== Data to process ==
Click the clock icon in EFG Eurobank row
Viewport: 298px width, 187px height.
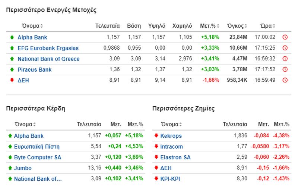(x=285, y=48)
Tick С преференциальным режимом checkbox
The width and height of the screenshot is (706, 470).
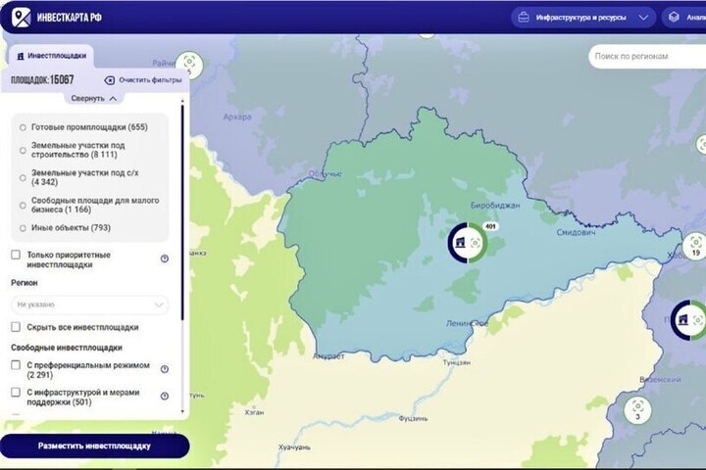16,365
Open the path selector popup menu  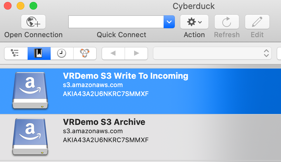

== Exercise details ==
Omit any images, then output the listing exactly.

== Expected answer ==
Click the clock icon in EFG Eurobank row
Viewport: 298px width, 187px height.
(x=285, y=48)
Tick С преференциальным режимом checkbox
The width and height of the screenshot is (706, 470).
16,365
Open the path selector popup menu  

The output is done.